Dan Patrick Says Texas May Ban Utility Plans That Produced $17k Power Bills: 'Read the Fine Print'

Lieutenant Governor Dan Patrick said on Wednesday that variable utility plans which delivered extraordinary power bills to Texans may be banned because customers were not reading the fine print.

Patrick told Fox News' Harris Faulkner that residents should "not panic" after being broadsided by the unexpected debts, vowing that the state would help "figure that out." Although millions were left without electricity amid Texas' unprecedented cold snap earlier this month, many of those who did not have power cut saw their bills skyrocket, with some invoices soaring as high as $17,000 due to variable pricing plans.

"I saw the story about the high bills, let me explain that," Patrick said. "We have in Texas, you can choose your energy plan and most people have a fixed rate. If they had a fixed rate per kilowatt hour, their rates aren't going up. Now, their bill might be up because they used more energy because they had the heat up when they got the power back. But the people who are getting those big bills are people who gambled on a very, very low rate. And it would go up with the power."

"I've told those folks do not panic, we are going to figure that out" added Patrick. "But going forward, people need to read fine print in those kinds of bills. And we may even end that type of variable plan because people were surprised."

Dan Patrick Texas Power Energy Crisis Bills
Texas Lt. Gov. Dan Patrick speaks to the media at the state Capitol in Austin, Texas on May 18, 2020. Lynda M. Gonzalez/Getty

Patrick went on to say that he expected to "get to the bottom of this" and remedy the situation "once and for all." Texas has a deregulated energy market and is one of a minority of states to allow the variable plans. It is not clear exactly how the state intends to help residents pay the unusually large bills, but multiple GOP politicians have suggested using federal emergency funds to ease the financial burdens, according to The Guardian.

The Public Utility Commission of Texas issued an order to suspend electricity "disconnections for non-payment until further notice" on Sunday, while indicating that the order is "intended to be temporary." The commission also ordered companies to offer deferred payment plans to customers upon request, a measure previously put in place due to the COVID-19 pandemic.

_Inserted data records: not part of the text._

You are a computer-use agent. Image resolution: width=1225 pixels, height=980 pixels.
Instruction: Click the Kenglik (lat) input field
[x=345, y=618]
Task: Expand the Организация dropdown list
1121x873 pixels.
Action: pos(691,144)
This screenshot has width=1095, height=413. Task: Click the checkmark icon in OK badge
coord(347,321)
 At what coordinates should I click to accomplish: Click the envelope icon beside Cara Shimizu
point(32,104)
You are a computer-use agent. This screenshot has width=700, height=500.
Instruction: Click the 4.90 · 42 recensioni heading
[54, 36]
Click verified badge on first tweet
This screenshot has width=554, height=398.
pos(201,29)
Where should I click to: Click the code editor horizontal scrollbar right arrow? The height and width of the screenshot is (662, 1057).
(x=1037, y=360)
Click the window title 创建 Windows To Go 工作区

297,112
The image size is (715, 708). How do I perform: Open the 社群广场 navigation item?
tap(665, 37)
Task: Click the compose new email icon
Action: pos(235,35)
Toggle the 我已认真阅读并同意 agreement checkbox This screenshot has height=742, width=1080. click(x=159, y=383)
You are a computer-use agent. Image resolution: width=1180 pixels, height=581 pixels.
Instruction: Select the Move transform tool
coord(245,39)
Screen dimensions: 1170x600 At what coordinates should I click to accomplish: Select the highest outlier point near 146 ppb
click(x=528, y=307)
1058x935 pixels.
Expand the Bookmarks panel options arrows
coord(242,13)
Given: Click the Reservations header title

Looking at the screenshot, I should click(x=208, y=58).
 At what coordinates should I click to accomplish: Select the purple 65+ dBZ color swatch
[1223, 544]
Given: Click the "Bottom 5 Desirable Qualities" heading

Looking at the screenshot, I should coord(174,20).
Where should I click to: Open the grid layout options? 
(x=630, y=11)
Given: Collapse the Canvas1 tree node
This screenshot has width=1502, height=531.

The failure of the Texas energy grid due to the winter blast, coming after state officials failed to enforce a 2011 federal recommendation that energy plants be winterized, has led to calls for increasing regulations, usually an unpopular suggestion in the Republican-controlled state. An analysis published Wednesday by The Wall Street Journal found that Texas consumers have seen their electricity bills balloon by $28 billion due to deregulation since 2004.

Newsweek reached out to Patrick's office for comment.

Correction (2/24/2020, 11:30 p.m.): The headline for this article erroneously said Patrick thought Texas "deserved" the high power bills for not reading the fine print. Newsweek regrets the error.